Background: Urethral stricture is a common urological disease and can occur mostly as a result of recurrent infections, inflammation, trauma or unknown factors. Internal optical urethrotomy is a useful treatment modality for the management of urethral strictures. Several adjuvant interventions are suggested to decrease the recurrence rate of urethral strictures. Objectives: To report the success rate of internal optical urethrotomy in combination with corticosteroids in recurrent anterior urethral strictures. Materials and Methods: This prospective clinical randomized control trial was performed on 70 patients from 1st January 2017 to 31st Dec 2018. Patients fulfilling the inclusion criterion were randomly divided into two groups. The experimental group comprises 34 patients who received a corticosteroid injection in combination with internal optical urethrotomy while the control group consisting of 36 patients who received distilled water in combination with internal optical urethrotomy.
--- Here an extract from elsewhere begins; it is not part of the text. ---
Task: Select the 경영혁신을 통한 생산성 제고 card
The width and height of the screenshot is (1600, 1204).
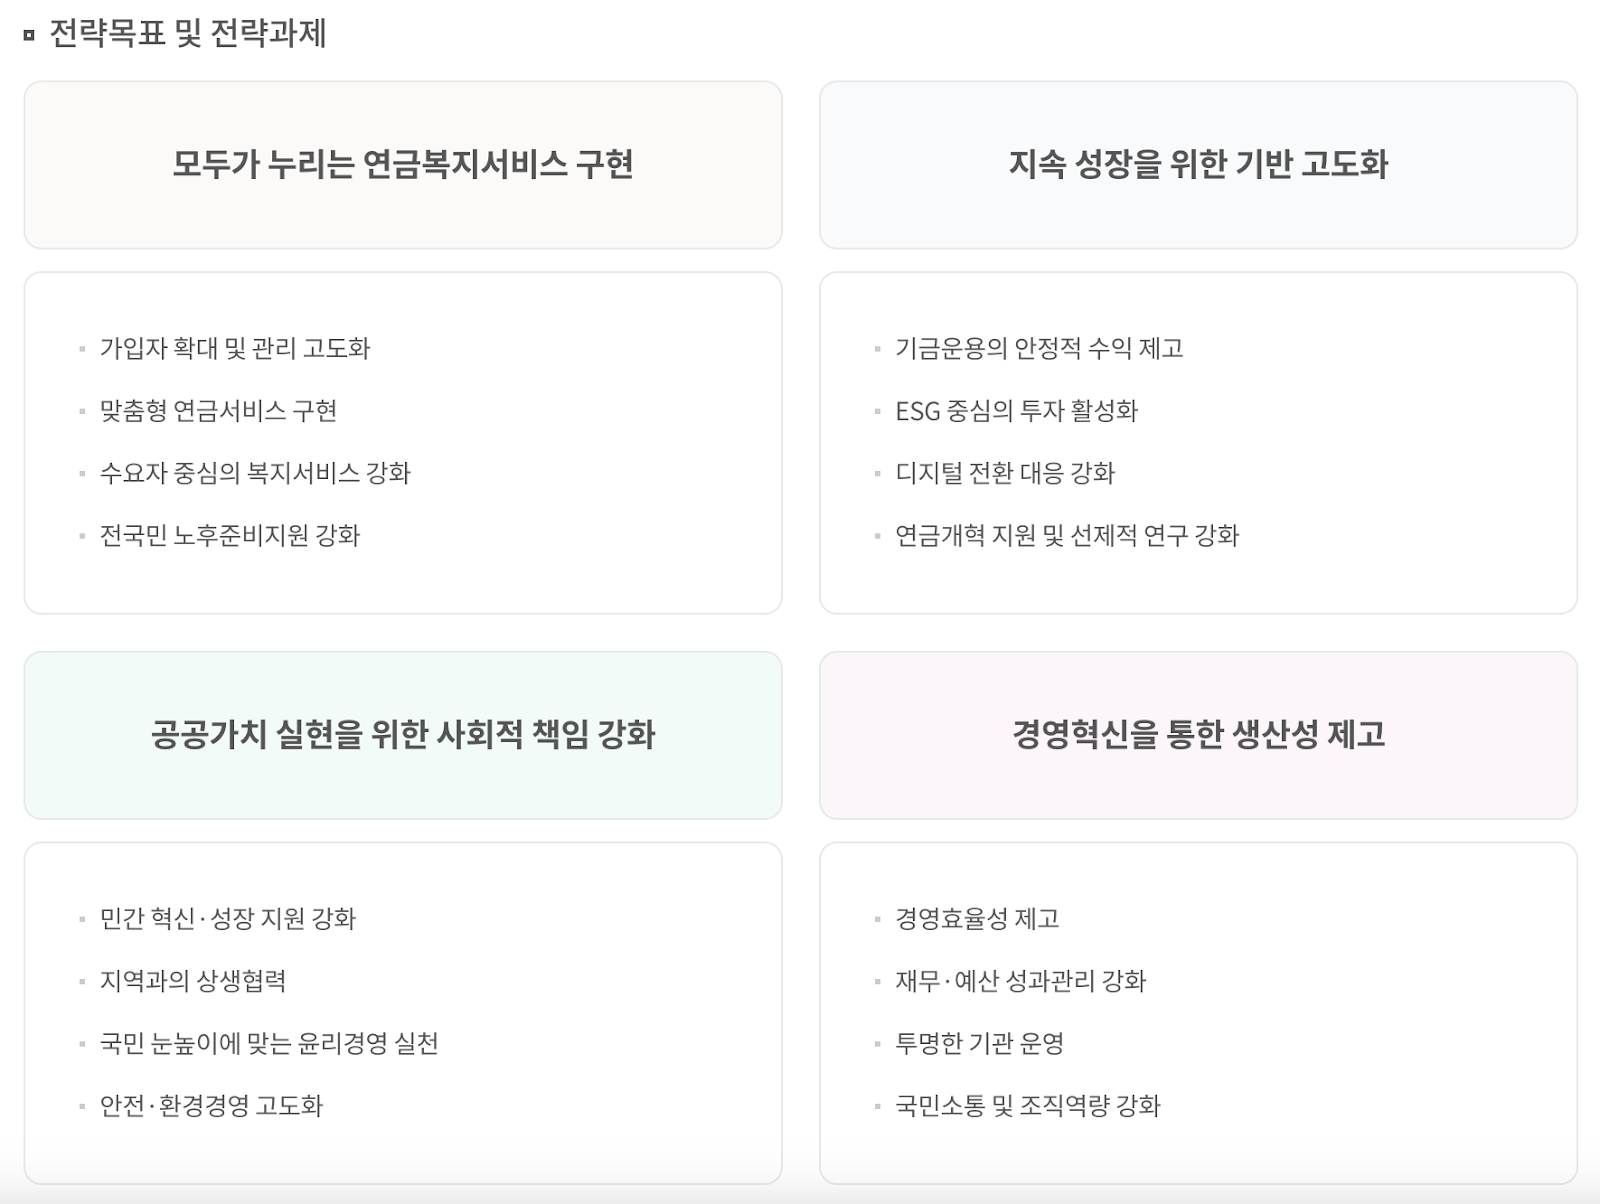Action: [x=1198, y=735]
All the patients were advised not to do clean intermittent self-catheterization (CISC) and were followed for 24 months. Results: The mean follow-up time was 9 ± 5.40 months (6-24 months). Complications occurred in 14 patients. In the experimental group recurrence of stricture occurred in 11 patients, extravasation into perispongeal space in 3 patients (8.82%), infection in 1(2.94%) and bleeding in 2(5.8%) patients. In the control group recurrence of stricture occurred in 16 patients, Infection occurred in 3 patients and extravasation and bleedings in 2 and 3 patients respectively. Moreover, the difference between the recurrence in the experimental and control groups is also not significant (p.0.05). However, the stricture-free duration that is the time of recurrence was significantly delayed in the experimental group (8.07 ± 5.51 versus 3.8 ± 1.53 months). Conclusion: It is concluded that internal optical urethrotomy in combination with corticosteroid injection delays the recurrence rate of urethral stricture significantly. It can also be a feasible procedure for those who do not want urethroplasty or those with high risk for general anesthesia.